If you resize an GUI element in no-pattern-size increments, the pattern will only be half displayed in the end, not aligning up witht he border pieces. Let me illustrate with an example:
The first image is the 3 parts for a button; left middle and right.
In the second image the theme manager has concatenate them into one image and then divide it in a 3x3 grid (well, I have already come up with a better solution. I don't know if it will make it into the next patch although, so we stick to this meanwhile).
Lets assume we increase the width and height one pixel. Because the pattern is repeated every second pixel (2x2 pattern), only half the pattern will be displayed against the edge pieces; picture three.
To solve this my plan is to let the designer tell Simutrans the pattern size. Simutrans will then snap all scaling in multiples of the pattern size to ensure that full pattern is always displayed. But this will be further down the road, for now it will be misaligned if scaled.
Is it planned to enable graphics in places where no graphics were used before, like titlebar, windowborder,... So that one could create a more rounded, modern look.
O'boy, do I have plans
First of all I need to get the theme structure in place and the first goal is to theme the GUI elements already skinned.
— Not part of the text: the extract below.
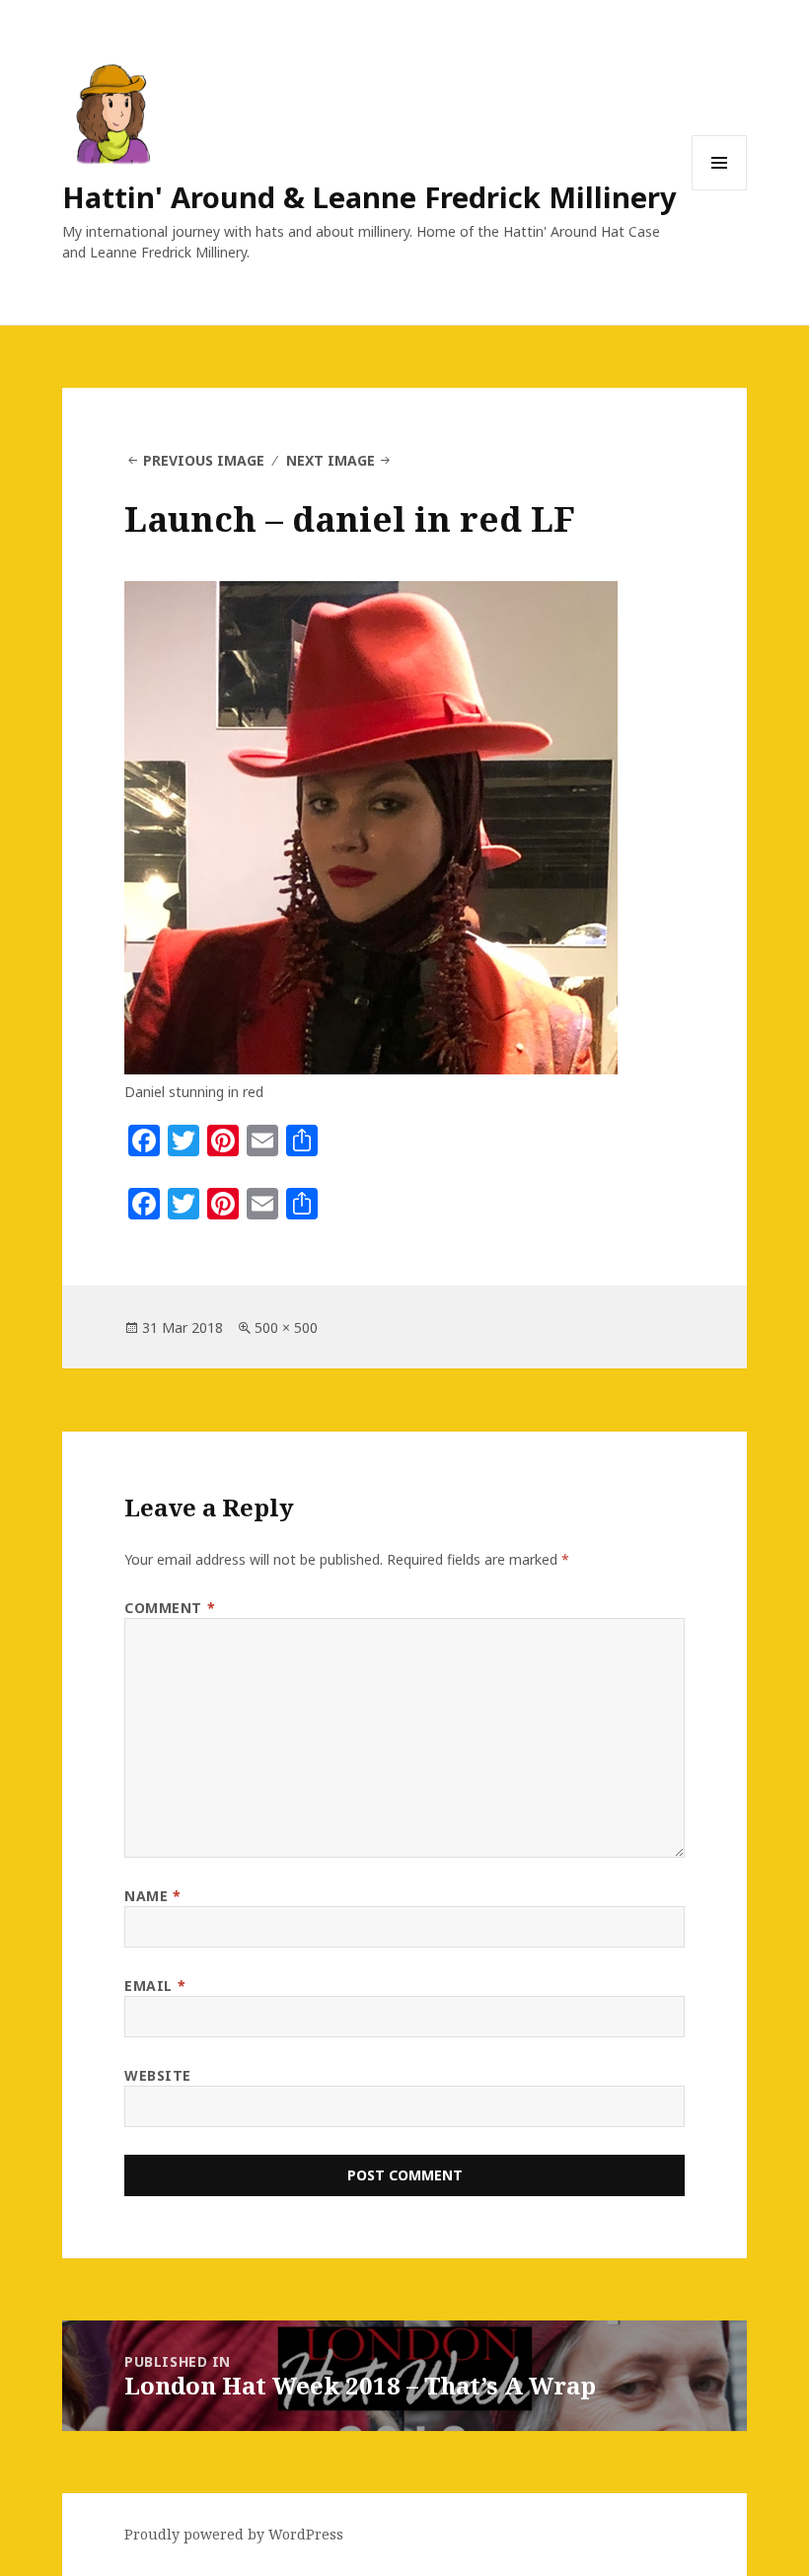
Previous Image (203, 460)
My intention is to have virtually everything themed but this also requires a new GUI code structure. This will be the second step (new GUI code). Then we can start to do some serious themes
About Fonts... I looked into the Simutrans Font and it wouldn't be too hard to resize/recreate it at 1.5 or 2x scale. But that's only true for the latin alphabet, at least for me, because with kanji I just don't know what is intended to be round, straight,... Wouldn't the same problem arise with any font if it's pak dependant? While big names like Deja Vu might contain all the signs needed, most just don't. While I'd be eager to design my own bitmap font for Simutrans including multiple sizes and every œ, ý , ç and ê, it would be hard (but possible) to include russian/cyrillic, and impossible to do kanji. How could such a problem be solved?
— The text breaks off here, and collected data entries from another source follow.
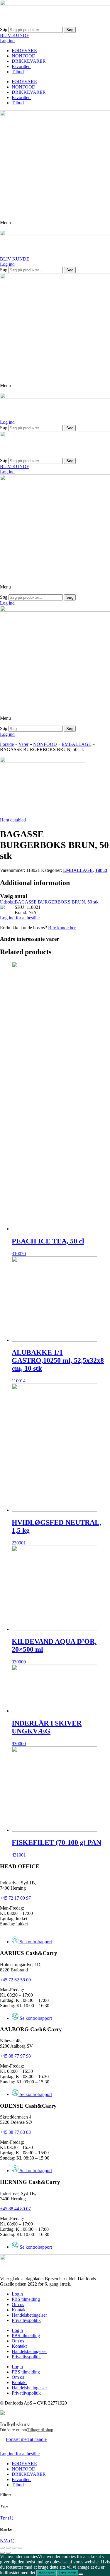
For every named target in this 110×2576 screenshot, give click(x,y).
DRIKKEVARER (29, 61)
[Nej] (80, 2574)
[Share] (8, 2547)
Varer (23, 744)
I haven't looked so much at the font system yet, but as to my knowledge it uses both unicode and ASCII encoding.
If a glyph (an image used to build a character) is missing, Simutrans shows a default glyph in its place. The unicode fonts are capable of displaying virtually any character set. Well, traditional Chinese also used in Taiwan, Hong Kong and Macau use BIG5 encoding but the Kangxi radicals (214 Chinese characters) are reserved in the unicode character map U+2F00-2FDF.
If a font becomes popular any one can add the missing glyphs to the unicode font.
At my former work I wrote a couple of True Type to bitmap font converters. Due to copyrights and ownerships I can't publish them. As a parallel project I'm writing a new converter that will allow you to convert a TTF to bitmap font in one single button push. If and when this tools becomes useful, a localised character set can be taken from another font to create a more complete unicode font to use with Simutrans.
A professional True Type font has separate fonts for different styles; Normal, Bold, Italic etc...
When it comes to Simutrans we use the normal styled font and creates shadowed and outlined styles in the drawing process. I think this work quite well except for the outlined font. Maybe it is enough to adjust the algorithm...
In the discussions we have touched the subject of having two font sizes, one normal and one bigger for headlines etc...
But for now, we stick to what we have.